As of October 2018, the Political Prisoner Database (PPD) of the Congressional-Executive Commission on China (CECC) contained information on a total of 9,419 cases of political or religious imprisonment in China.
- In 2015, the police in Shanghai arrested artist and photographer Dai Jianyong, for creating and posting online a satirical cartoon of Chinese Communist Party (CCP) General Secretary and President Xi Jinping showing Xi with a puckered face and wearing a mustache.
- In 2018, the police in Shanghai arrested author and illustrator Tang Yantao (online name: Tang Tang), simply because Tang created and posted online an illustration criticizing the Chinese government’s criminalization of online freedom of speech. The illustration depicted a clenched fist reaching through prison bars, topped by fountain pen nibs, that cover a computer monitor.
- In 2018, the police in Beijing arrested lawyer Yu Wensheng, because of his Twitter post of January 17 advocating a constitutional reform.
In mainland China, openly supporting the freedom of Uyghurs, HongKongers, Tibetans, and Taiwanese is a crime. The CCP regime uses all propaganda tools to push the idea that individuals who advocate for human rights for those peoples can be convicted of treason, and should be shamed, abhorred, and condemned. In January 2023, four young women who had no activism background were arrested for speaking up for the Uyghur people during the November 2022 memorial in Beijing to commemorate the victims of a fire in Urumqi in the Uyghur region.
Brewing Herd-like Hatred in China
During Mao’s time, families that had overseas relatives were often ostracized, discriminated against, and even persecuted, as the regime baselessly accused them of being spies and foreign agents. Currently, the Chinese authorities are yet again attempting to brew anti-America sentiments and hatred among Chinese. A narrative created by the Xi regime often is that human rights movements in China are the results of foreign influences and the manipulation of foreign powers like the United States.
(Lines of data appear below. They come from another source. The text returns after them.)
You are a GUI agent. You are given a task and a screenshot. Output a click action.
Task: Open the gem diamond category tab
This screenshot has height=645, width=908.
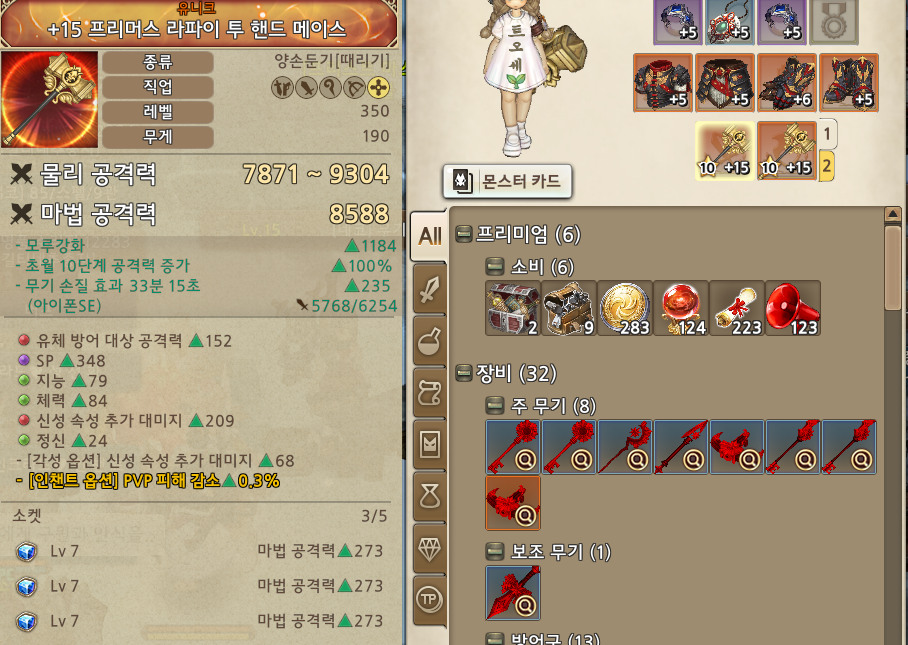pos(430,549)
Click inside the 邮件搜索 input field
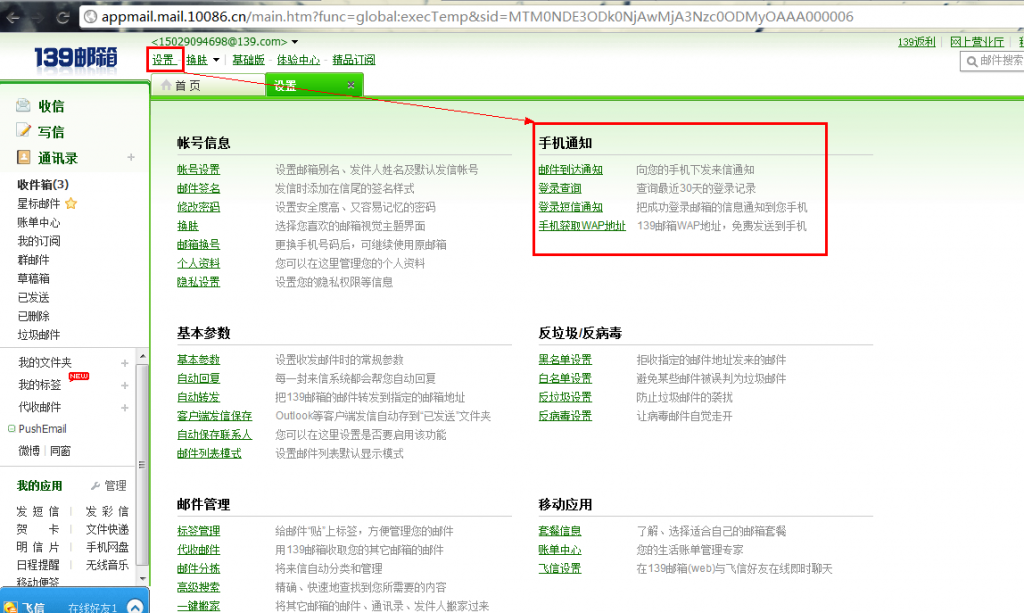The width and height of the screenshot is (1024, 613). 1000,61
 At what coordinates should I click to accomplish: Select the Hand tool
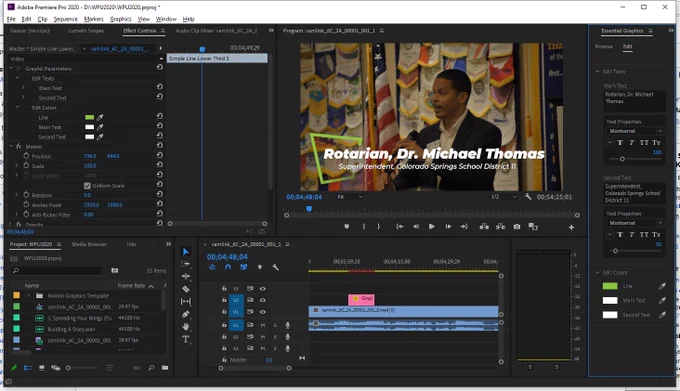click(186, 326)
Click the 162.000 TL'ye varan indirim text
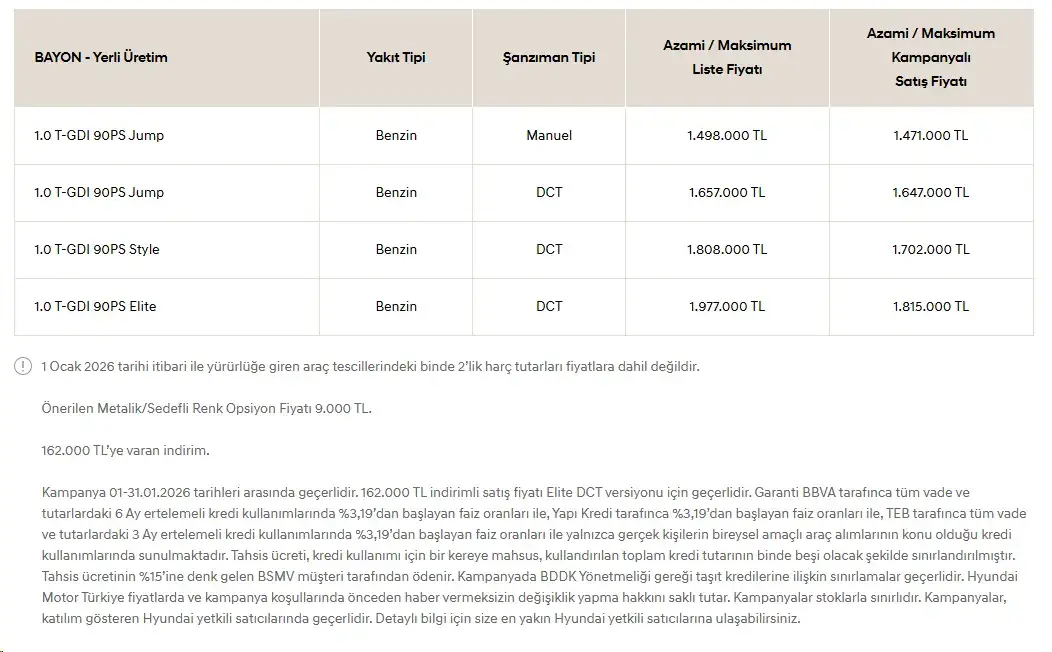 pyautogui.click(x=125, y=451)
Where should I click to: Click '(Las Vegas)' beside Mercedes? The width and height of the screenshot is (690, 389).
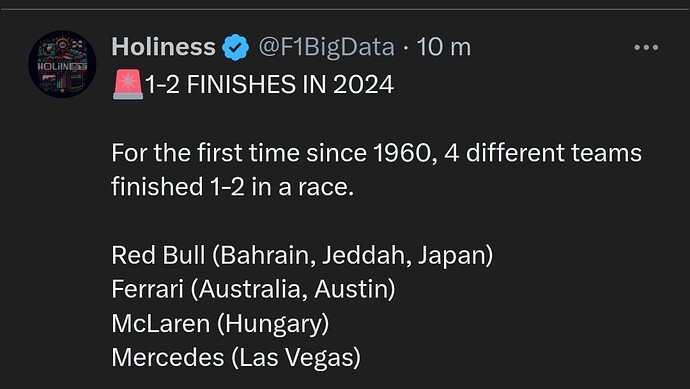[x=296, y=358]
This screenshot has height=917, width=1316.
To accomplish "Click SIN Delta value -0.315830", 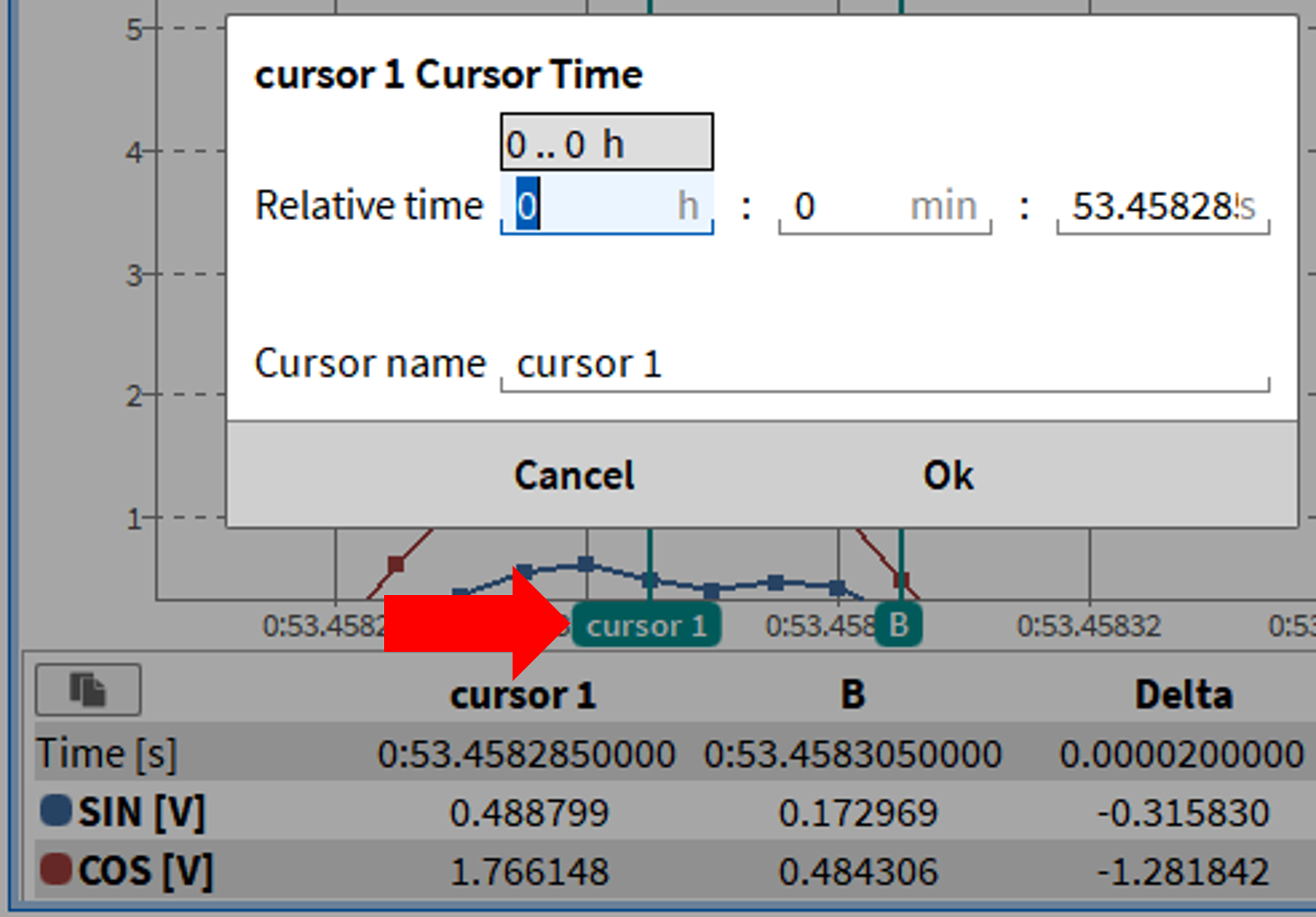I will coord(1182,814).
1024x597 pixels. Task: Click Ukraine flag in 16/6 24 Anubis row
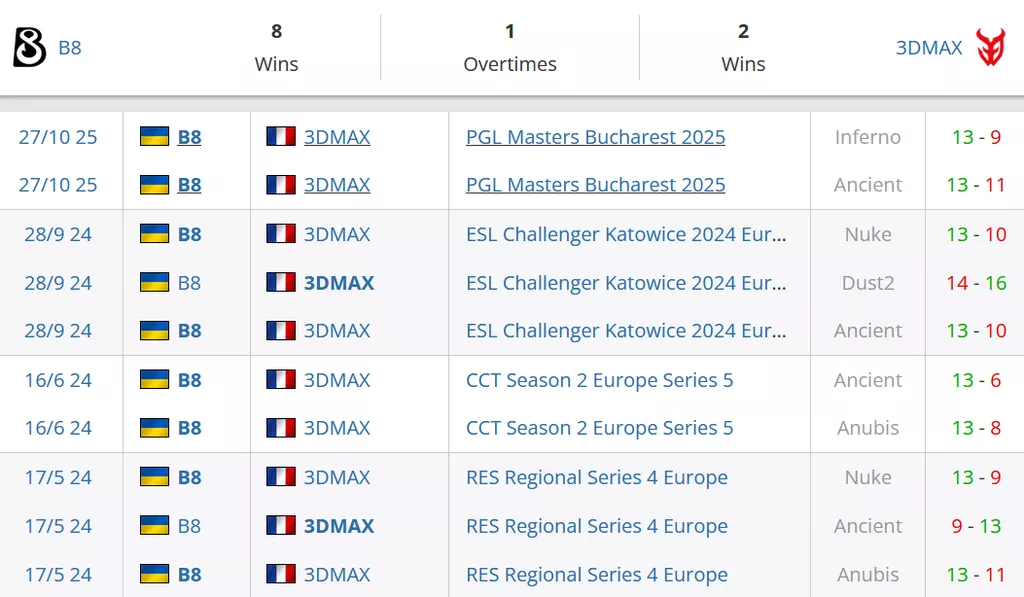click(x=154, y=428)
The current CCP regime demonizes Chinese who speak up for the oppressed people in China and report truth to the world. In September 2020, Dr. Li-Meng Yan, a Chinese virologist who escaped from the Communist-ruled Hong Kong, said on an American TV station that the Chinese government intentionally manufactured and released the COVID-19 virus, leading to nationwide shutdowns and deaths. In March 2023, Dr. Yan tweeted, “Today, all the 1.4 billion Chinese received the article from multi-Chinese state-run media, to deny the CCP-lab-origin of COVID-19, and called for all the Chinese to hate me for revealing the truth with Tucker Carlson on Fox News! Xi and CCP are scary! And they want to eliminate me!”
Conclusion
In the 20th century, approximately 6 million European Jews lost their lives during Nazi Germany’s deliberate, organized, state-sponsored persecution and machinelike murder (U.S. Holocaust Memorial Museum, 2020). In the 21st century, more than 10,000 Hong Kong people had been put in jail and persecuted for demanding that their city continue to be a free and civil society, and more than a million Uyghurs have been put in CCP concentration camps, experiencing ethnic genocide, even before Xi started his third term.
In his Evil Empire speech, President Reagan said “America is good. And if America ever ceases to be good, America will cease to be great.” Two weeks after the speech, President Reagan proposed the Strategic Defense Initiative, often dubbed “Star Wars,” which ratcheted up pressure on Soviet economic and military infrastructure. In 1987 when speaking in the shadows of the Berlin Wall, President Reagan boldly urged the Soviet premier to “tear down this wall.” Two years later, the Berlin Wall was toppled.
Again, neither I nor anyone, for that matter, can answer any question about what will happen in Xi’s third term. What can assuredly be said, however, is that Evil Empires may last long but will eventually fall, and therefore are always afraid of people determined to be free.